The Whitman Ski Team flies to Crested Butte in an hour and I, sadly, am staying in Walla Walla. There is life happening here that I need to catch up with.

Slovenija was a great experience, from the races to finally deducing that the "ice cream" I was eating every night was actually probably gelato. Competing at this level reminded me that I am a very good skier. It also made it clear that I still have a lot of work to do! Fortunately, there are several aspects of skiing where I can take concrete steps to make improvements. My technique, while better this year than ever before, still gets sloppy when I loose focus or get tired. Through repetion and focus during practice I can work towards making perfect technique second nature. And I can train more.

As Ben Husaby pointed out, many of our international competitors are only skiing, no College, no second sports or activities. Their only job is skiing for a team. This allows them to train many more hours per year than I do. I estimate that collgiate skiers in the US train 450-600 hours per year. The hours we train during a week range from 7 to 25, as our training cycle flucuates (rest/high intensity/high volume phases). Husaby claims, via the German Junior coach, that the German U23 men's team members each train 1000 hours per year. The problem with training so many hours isn't the hours spent working out, it's the hours of rest that are required to support so much training.

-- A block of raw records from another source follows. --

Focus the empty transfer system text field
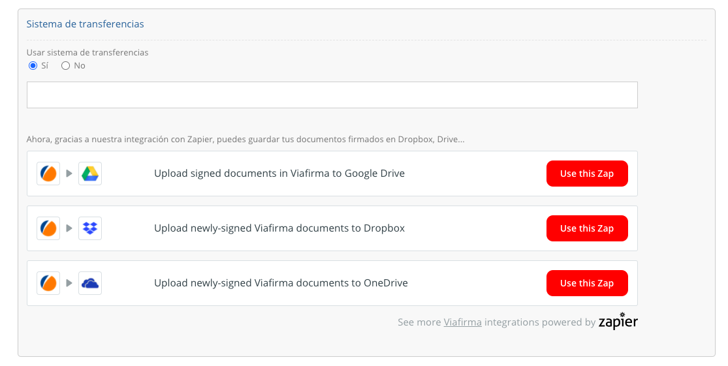Screen dimensions: 728x366 [332, 95]
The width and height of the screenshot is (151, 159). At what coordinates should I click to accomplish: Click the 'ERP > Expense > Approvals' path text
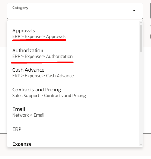tap(39, 36)
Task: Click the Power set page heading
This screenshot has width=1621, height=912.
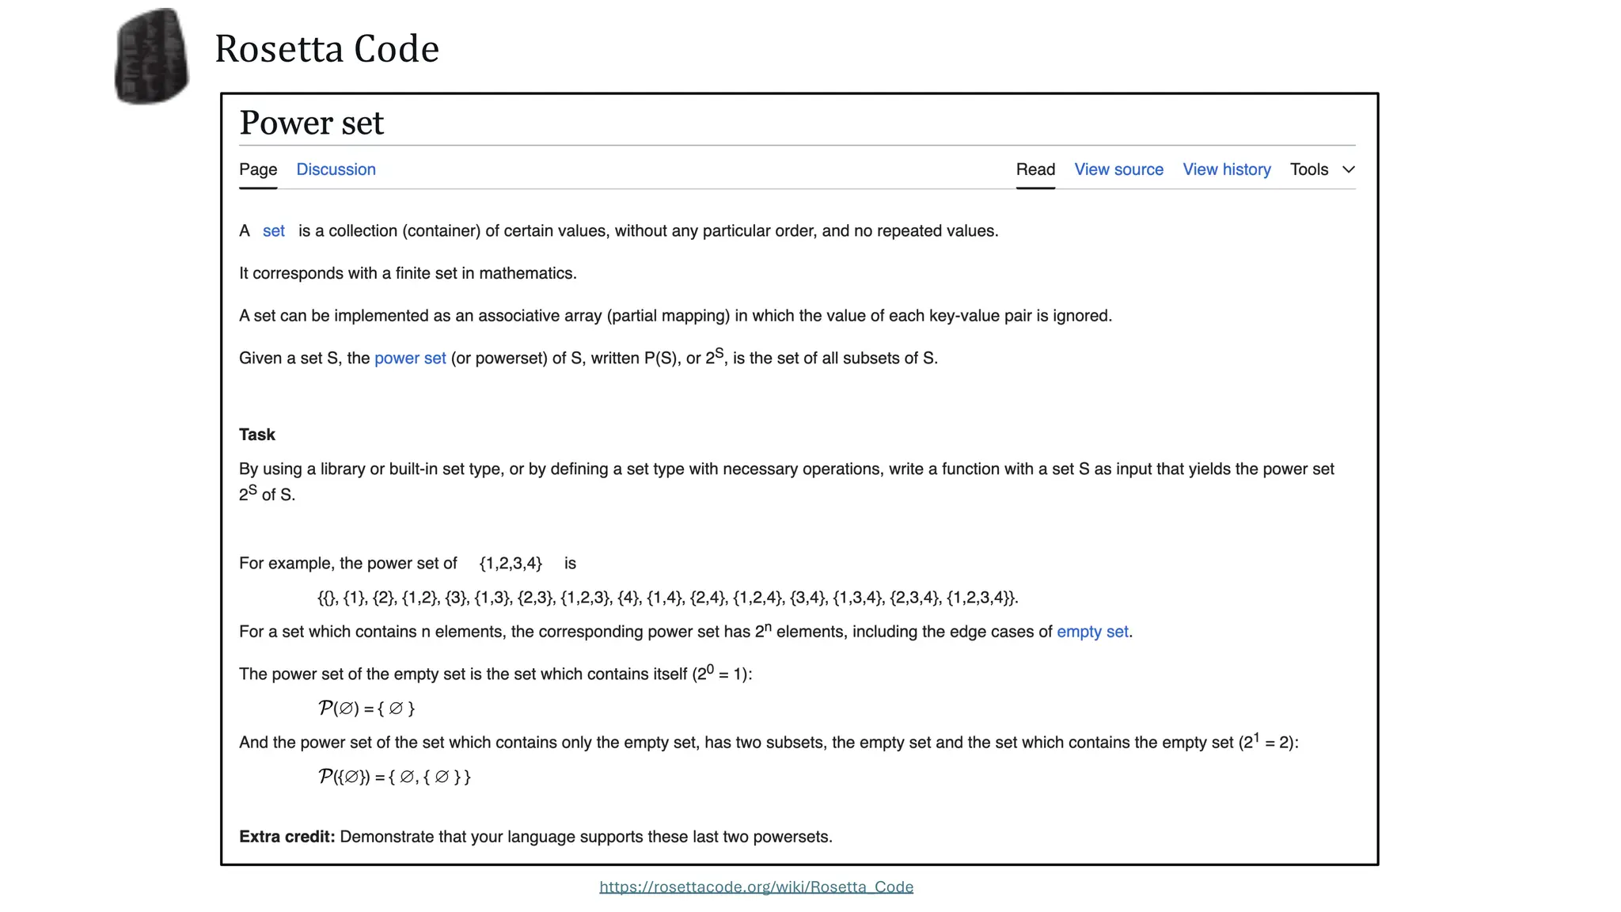Action: tap(311, 123)
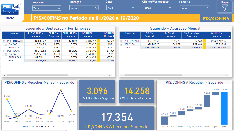Collapse PBI FISCAL row in Por Empresa table
This screenshot has width=234, height=131.
[x=4, y=51]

Skiers are some of the laziest people; if you're training 1000 hrs/year, when you're not training you had better be eating, sleeping or somehow else immoble so that you can recover for your next training session.

hmm... time for a nap?

1 Comments:

Blogger Granny said...

Down-to-earth observations, Laura. Bless you for being so realistic about the whole thing.We are so proud of you! Now it's time to hit the books again.